_EXERCISE 1_
Write out the stretch of the passage on cin from "Answer: The boolean" through "to a good state.".
_EXERCISE 2_
List every C++ type name that the passage on cin mentions.

_SOURCE EXTRACT_
──────────
An oddity of cin -- type conversion to bool

The now-familiar cin object has type istream. In fact, it is the only object of that type we've seen up until now. Other than the >>-operator, we haven't used it like we've used other types; we never try any other operations. Oddly enough, objects of type istream can be cast as type bool, which means for example that they can be used in the test condition of a loop or an if-statement. But what does that mean?!?!? Let's look at an example:

int j, k=0;
cin >> j;
while(cin)    // type conversion to bool
{
  k = k + j;
  cin >> j;
}
cout << k << endl;
Now what does this do? Well, if I run this program and enter
1 2 3 4;
... it'll print out 10. What it's done is to compute the sum of the numbers entered, stopping at the ';' ... but why?
Answer: The boolean value represents the state of cin. In particular, Normally, cin is in a good state. However, when cin fails to read in an object of the type you've requested, it goes into a failure state. Once in that state, it doesn't go back to a good state.

So, in our loop:

More often than not, we use the fact that the expression cin >> j is an expression that evaluates to cin (with the side effect of reading into the variable j), to write the above more compactly as follows:

Think of while(cin >> j) as follows:
"while cin >> j succeeds ...".

int j, k = 0;
// cin << j evaluates to cin, which then returns its state
while(cin >> j) 
{
  k = k + j;  
}
cout << k << endl;

Reading from a file: use ifstream type

Sometimes we want to read our input from a file rather than from standard-in. In this case, cin won't help us. However, we can create an istream object that acts just like cin except that it gets its character stream from a file rather than a keyboard. So, let's do the same program as above, but first let's create a file temp with the input for our program.
──────────
_RAW RECORDS_

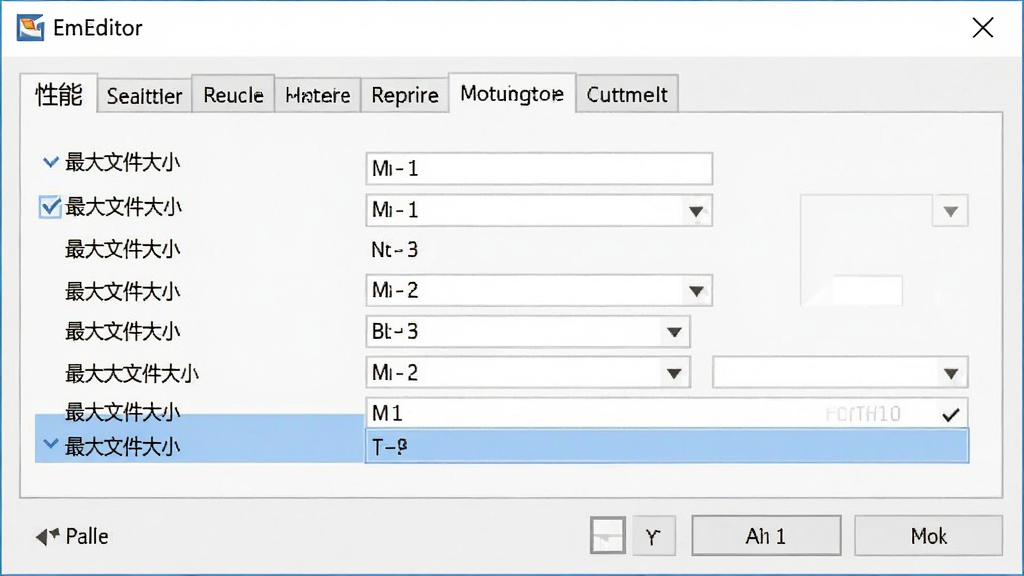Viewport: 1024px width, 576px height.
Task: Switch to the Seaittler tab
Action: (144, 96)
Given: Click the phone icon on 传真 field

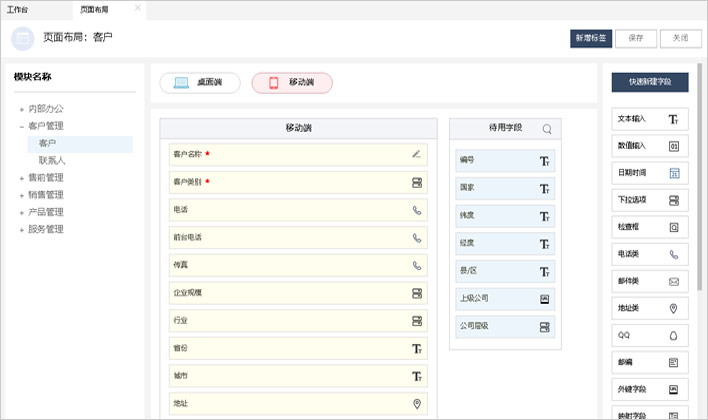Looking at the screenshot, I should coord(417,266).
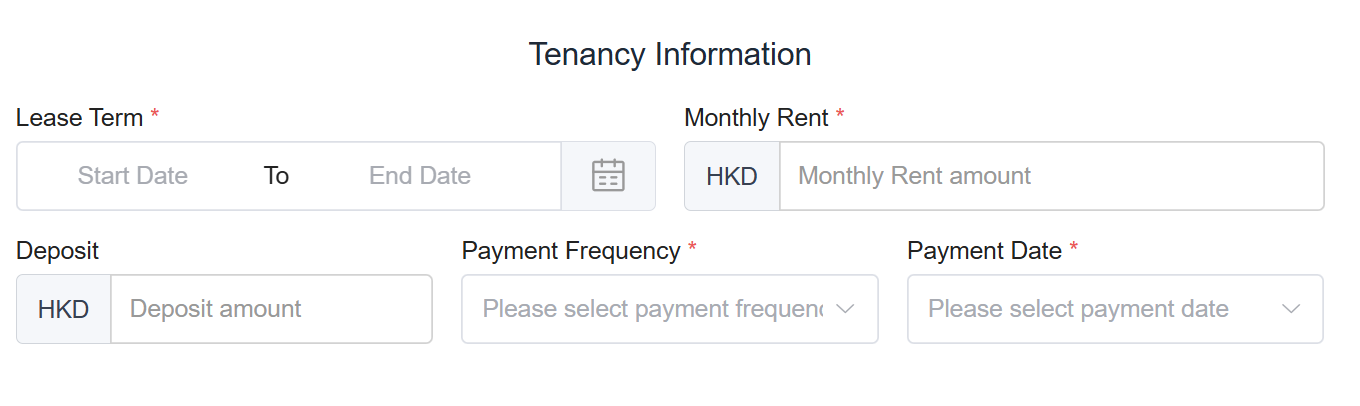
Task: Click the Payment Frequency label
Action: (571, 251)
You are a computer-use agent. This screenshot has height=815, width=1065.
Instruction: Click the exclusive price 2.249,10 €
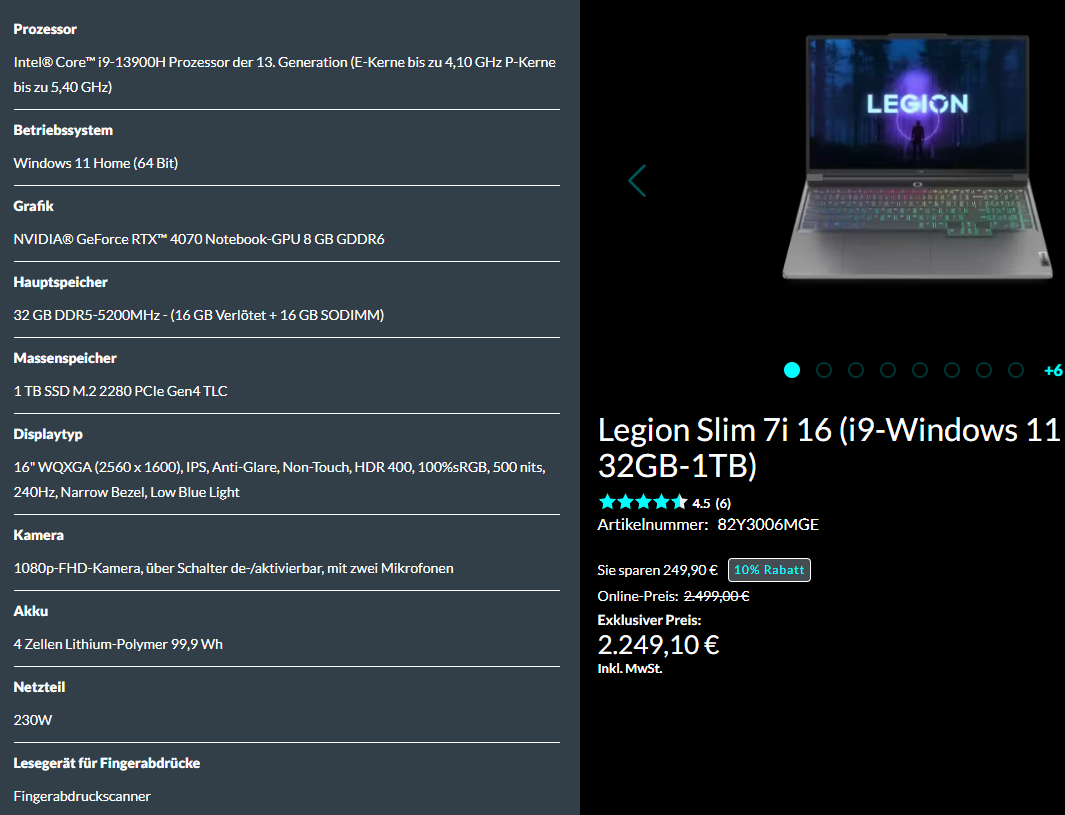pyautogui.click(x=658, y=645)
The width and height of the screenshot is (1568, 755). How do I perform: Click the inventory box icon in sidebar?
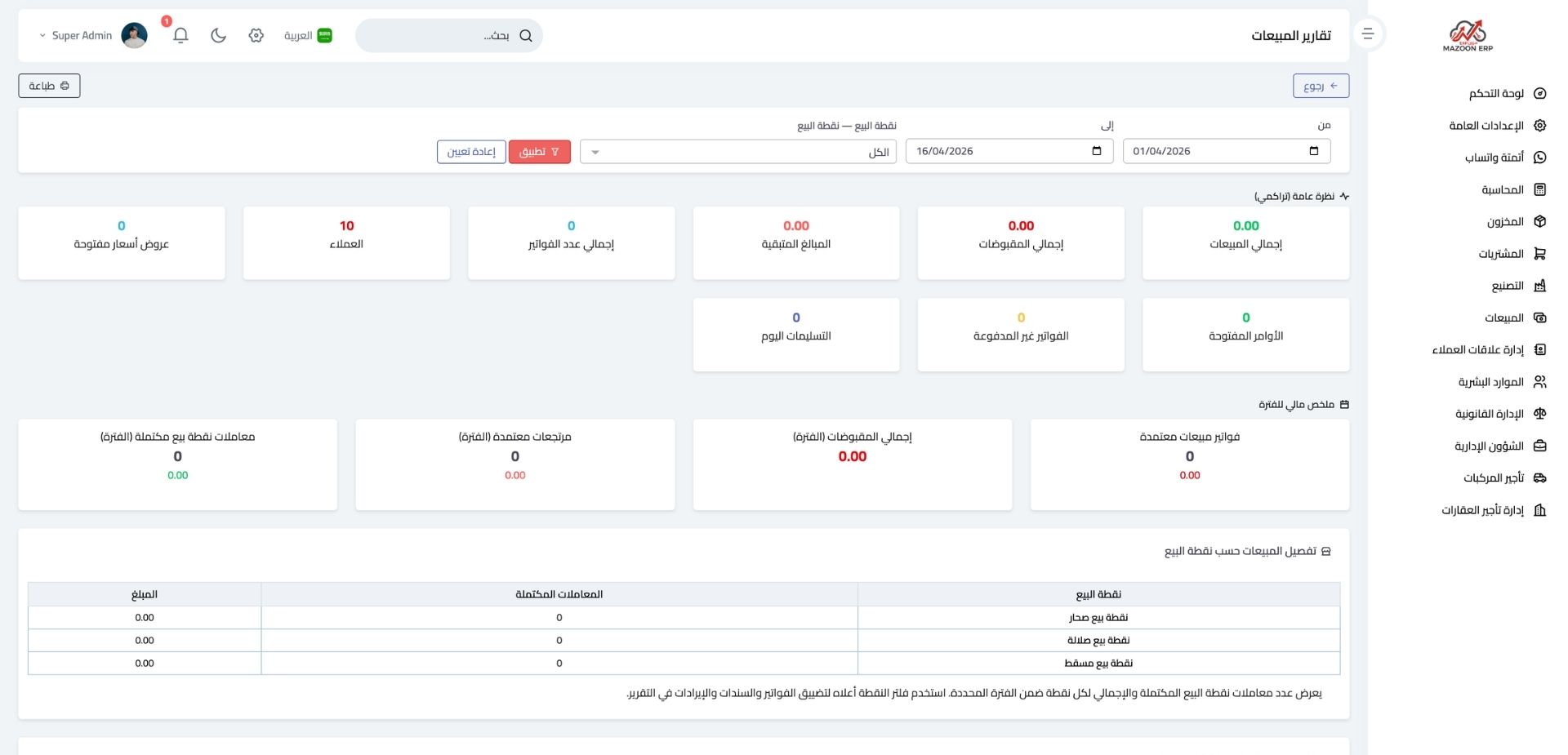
──────────
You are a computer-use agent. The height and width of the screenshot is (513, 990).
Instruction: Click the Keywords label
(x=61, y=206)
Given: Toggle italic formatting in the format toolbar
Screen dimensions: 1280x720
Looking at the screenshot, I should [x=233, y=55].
──────────
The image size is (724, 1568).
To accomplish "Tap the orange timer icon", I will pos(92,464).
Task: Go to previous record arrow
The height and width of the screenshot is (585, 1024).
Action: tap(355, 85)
──────────
_COMPLETE RESPONSE 1_
Answer: The boolean value represents the state of cin. In particular, Normally, cin is in a good state. However, when cin fails to read in an object of the type you've requested, it goes into a failure state. Once in that state, it doesn't go back to a good state.

_COMPLETE RESPONSE 2_
istream
bool
int
ifstream